• DATASET EXCERPTS:
Start of Block
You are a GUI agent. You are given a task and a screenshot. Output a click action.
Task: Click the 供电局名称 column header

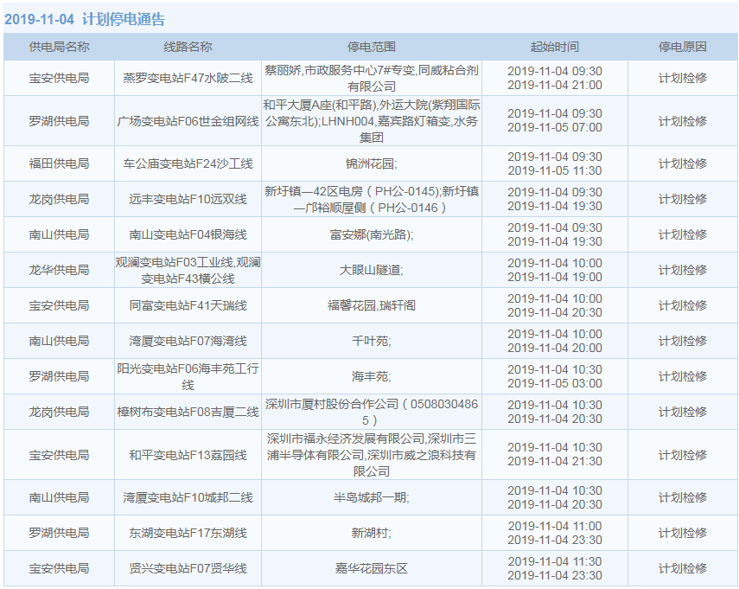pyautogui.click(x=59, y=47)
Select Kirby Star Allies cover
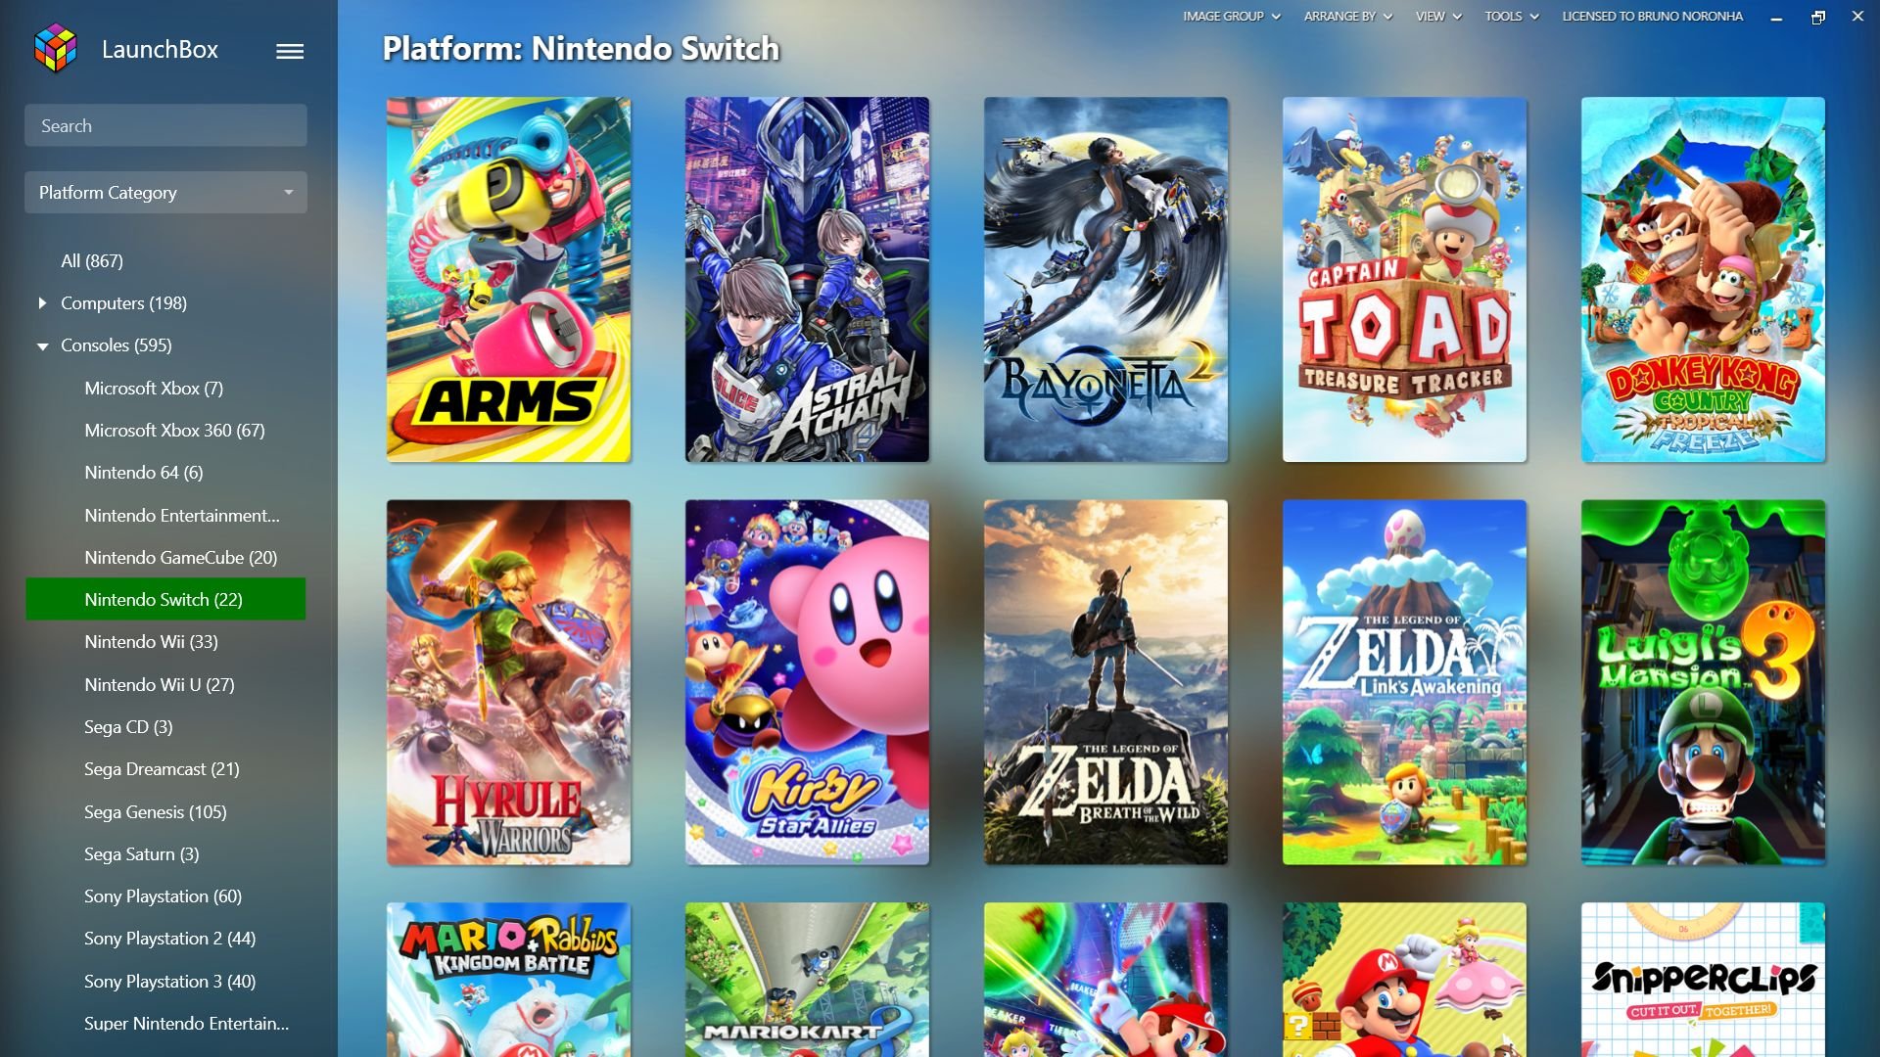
End of Block
Start of Block
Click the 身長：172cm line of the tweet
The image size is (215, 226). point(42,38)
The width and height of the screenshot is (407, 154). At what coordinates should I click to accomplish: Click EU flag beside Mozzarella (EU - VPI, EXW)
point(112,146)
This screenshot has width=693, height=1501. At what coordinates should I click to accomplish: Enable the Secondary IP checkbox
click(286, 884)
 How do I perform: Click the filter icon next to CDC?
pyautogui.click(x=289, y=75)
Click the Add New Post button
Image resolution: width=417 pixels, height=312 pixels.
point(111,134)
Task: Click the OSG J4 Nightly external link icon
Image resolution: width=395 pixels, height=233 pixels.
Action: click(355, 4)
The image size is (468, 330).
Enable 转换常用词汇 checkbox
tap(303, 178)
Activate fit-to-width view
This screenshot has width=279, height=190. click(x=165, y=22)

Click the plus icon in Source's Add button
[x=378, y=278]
End of Block
Start of Block
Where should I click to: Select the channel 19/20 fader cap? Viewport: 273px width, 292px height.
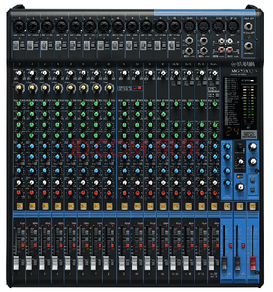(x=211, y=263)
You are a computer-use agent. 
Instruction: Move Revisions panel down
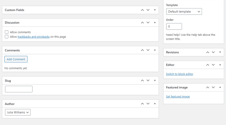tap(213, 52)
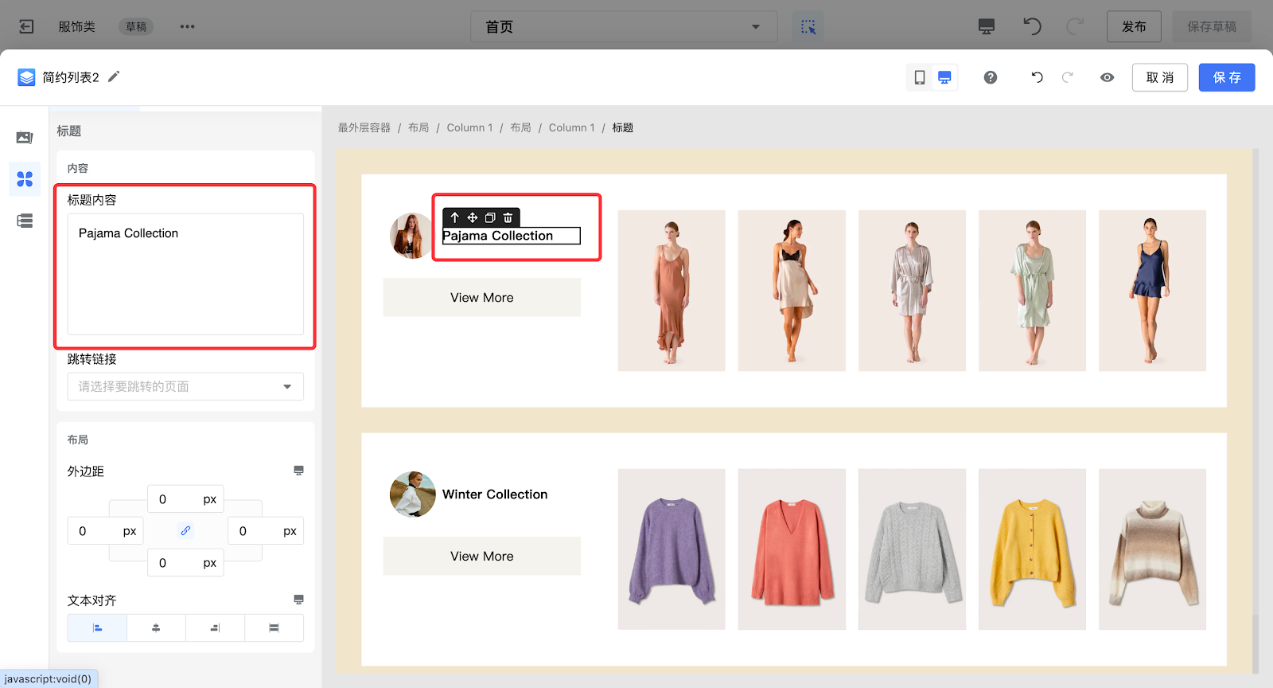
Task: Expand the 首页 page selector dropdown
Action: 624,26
End of Block
• EXERCISE BRIEF: The expected answer is each line of the records above that includes the string "agent".

• RESPONSE TO THE TASK:
You are a GUI agent. You are given a task and a screenshot. Output a click action.
You are a computer-use agent. 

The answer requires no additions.